DATA TO PROCESS -
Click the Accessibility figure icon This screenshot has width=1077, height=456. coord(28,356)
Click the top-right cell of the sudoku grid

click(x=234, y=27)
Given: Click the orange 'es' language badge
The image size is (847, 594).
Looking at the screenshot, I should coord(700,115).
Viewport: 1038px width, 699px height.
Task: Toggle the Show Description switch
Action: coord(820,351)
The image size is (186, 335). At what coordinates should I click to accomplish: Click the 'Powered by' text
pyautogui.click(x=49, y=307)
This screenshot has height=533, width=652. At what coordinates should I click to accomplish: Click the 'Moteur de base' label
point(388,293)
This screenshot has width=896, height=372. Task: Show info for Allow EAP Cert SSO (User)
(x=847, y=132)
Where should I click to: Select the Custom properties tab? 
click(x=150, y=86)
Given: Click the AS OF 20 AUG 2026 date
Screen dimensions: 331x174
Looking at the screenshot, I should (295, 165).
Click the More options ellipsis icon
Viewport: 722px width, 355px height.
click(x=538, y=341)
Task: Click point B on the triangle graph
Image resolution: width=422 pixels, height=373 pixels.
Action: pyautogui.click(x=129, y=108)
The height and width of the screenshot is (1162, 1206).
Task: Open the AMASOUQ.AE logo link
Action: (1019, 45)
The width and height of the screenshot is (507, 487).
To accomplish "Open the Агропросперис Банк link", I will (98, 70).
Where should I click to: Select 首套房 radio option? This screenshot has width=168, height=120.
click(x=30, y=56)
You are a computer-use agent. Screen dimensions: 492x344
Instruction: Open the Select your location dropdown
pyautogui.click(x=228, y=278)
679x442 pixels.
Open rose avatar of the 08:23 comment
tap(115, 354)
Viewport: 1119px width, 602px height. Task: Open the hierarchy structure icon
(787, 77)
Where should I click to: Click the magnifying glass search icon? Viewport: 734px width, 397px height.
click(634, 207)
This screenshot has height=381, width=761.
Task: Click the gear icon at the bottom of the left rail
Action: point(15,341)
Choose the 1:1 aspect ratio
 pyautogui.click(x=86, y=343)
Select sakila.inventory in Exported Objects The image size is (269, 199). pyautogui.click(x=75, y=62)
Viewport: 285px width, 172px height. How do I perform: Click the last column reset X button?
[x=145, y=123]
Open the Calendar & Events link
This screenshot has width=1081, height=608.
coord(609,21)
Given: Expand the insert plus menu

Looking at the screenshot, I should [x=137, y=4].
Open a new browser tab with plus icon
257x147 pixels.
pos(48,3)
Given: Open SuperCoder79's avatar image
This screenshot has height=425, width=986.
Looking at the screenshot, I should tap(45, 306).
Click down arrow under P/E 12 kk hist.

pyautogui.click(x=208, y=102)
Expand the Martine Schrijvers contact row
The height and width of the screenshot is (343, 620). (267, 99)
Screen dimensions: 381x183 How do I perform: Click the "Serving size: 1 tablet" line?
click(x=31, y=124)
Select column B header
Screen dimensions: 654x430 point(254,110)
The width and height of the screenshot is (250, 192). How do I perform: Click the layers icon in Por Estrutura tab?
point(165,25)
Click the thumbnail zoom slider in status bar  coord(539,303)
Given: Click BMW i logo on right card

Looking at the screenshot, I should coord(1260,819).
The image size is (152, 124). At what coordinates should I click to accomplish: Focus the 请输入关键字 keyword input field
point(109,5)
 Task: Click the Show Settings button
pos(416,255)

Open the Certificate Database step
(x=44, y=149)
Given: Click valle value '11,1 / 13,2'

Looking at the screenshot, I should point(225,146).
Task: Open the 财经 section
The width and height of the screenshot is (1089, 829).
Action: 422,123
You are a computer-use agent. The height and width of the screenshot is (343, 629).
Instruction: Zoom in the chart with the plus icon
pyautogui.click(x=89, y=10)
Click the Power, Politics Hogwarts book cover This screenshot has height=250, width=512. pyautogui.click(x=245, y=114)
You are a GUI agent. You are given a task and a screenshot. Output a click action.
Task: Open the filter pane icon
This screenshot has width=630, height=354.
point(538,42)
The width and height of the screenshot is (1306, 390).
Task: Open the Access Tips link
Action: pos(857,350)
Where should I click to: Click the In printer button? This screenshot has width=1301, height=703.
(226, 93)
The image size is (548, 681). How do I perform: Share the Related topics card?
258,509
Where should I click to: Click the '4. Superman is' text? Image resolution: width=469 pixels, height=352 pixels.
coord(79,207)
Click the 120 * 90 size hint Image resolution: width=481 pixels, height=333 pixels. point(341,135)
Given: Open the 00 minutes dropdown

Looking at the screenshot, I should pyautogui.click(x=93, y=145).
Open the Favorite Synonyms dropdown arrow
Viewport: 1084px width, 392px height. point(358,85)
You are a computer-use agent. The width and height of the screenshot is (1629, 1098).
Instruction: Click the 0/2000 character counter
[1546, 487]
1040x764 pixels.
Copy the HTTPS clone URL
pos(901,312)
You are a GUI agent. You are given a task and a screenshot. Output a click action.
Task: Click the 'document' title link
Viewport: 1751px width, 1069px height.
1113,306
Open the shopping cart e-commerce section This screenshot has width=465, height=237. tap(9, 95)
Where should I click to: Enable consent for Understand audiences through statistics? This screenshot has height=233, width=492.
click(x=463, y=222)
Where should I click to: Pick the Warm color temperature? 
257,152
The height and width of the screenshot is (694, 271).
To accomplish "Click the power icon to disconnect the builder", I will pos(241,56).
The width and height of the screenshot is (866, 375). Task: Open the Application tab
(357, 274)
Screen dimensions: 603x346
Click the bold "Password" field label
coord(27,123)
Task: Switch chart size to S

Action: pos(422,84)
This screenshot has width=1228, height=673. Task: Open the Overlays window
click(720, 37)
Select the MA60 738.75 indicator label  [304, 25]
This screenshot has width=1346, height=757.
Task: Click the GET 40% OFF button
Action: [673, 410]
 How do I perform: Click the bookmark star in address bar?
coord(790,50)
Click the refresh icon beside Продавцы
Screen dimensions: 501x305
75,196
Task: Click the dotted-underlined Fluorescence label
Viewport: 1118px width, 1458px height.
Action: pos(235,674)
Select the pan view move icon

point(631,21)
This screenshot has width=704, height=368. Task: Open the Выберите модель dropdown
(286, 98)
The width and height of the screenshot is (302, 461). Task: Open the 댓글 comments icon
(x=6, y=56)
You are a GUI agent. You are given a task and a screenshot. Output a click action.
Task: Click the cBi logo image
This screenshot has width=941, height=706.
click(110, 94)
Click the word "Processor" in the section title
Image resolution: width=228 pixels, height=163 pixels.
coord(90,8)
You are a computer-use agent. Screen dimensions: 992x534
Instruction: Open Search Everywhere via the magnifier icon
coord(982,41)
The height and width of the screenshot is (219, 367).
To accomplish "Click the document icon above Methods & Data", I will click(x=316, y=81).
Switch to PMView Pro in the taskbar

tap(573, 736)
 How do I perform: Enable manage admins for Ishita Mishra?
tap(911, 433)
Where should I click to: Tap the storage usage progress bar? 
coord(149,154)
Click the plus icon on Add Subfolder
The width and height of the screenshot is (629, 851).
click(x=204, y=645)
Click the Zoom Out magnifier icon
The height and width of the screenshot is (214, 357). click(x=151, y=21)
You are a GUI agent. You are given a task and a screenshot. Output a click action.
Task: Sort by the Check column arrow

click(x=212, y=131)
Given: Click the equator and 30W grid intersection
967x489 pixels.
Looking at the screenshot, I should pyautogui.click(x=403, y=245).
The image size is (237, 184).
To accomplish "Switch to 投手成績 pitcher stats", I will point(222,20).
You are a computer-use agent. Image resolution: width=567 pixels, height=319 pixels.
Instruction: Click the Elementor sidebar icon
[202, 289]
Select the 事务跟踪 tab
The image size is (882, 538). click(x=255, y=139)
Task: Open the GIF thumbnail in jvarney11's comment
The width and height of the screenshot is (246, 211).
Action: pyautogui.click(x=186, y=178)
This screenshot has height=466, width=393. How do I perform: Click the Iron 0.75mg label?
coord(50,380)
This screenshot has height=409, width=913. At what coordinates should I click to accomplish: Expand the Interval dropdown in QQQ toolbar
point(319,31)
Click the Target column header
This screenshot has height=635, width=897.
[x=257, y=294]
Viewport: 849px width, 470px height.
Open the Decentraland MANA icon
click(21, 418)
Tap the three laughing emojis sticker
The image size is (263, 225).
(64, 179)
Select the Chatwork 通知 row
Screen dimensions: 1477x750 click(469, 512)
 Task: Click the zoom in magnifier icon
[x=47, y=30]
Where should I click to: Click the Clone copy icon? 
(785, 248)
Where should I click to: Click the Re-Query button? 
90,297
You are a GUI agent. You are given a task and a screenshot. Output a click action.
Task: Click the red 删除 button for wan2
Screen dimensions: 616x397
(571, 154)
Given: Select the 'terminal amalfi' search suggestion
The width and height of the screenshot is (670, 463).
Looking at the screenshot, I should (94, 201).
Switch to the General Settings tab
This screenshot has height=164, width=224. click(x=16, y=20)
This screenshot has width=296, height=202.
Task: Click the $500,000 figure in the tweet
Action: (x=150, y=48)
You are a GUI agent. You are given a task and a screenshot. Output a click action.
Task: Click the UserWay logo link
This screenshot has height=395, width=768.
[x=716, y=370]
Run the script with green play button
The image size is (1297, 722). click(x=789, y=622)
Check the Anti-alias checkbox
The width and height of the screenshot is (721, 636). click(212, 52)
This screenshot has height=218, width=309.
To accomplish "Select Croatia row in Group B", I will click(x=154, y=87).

WHAT TO DO - Find the lines that mention "thumbnail" in the entries and show them.

WRITTEN RESPONSE -
Click the thumbnail zoom slider in status bar  coord(539,303)
Task: Open the GIF thumbnail in jvarney11's comment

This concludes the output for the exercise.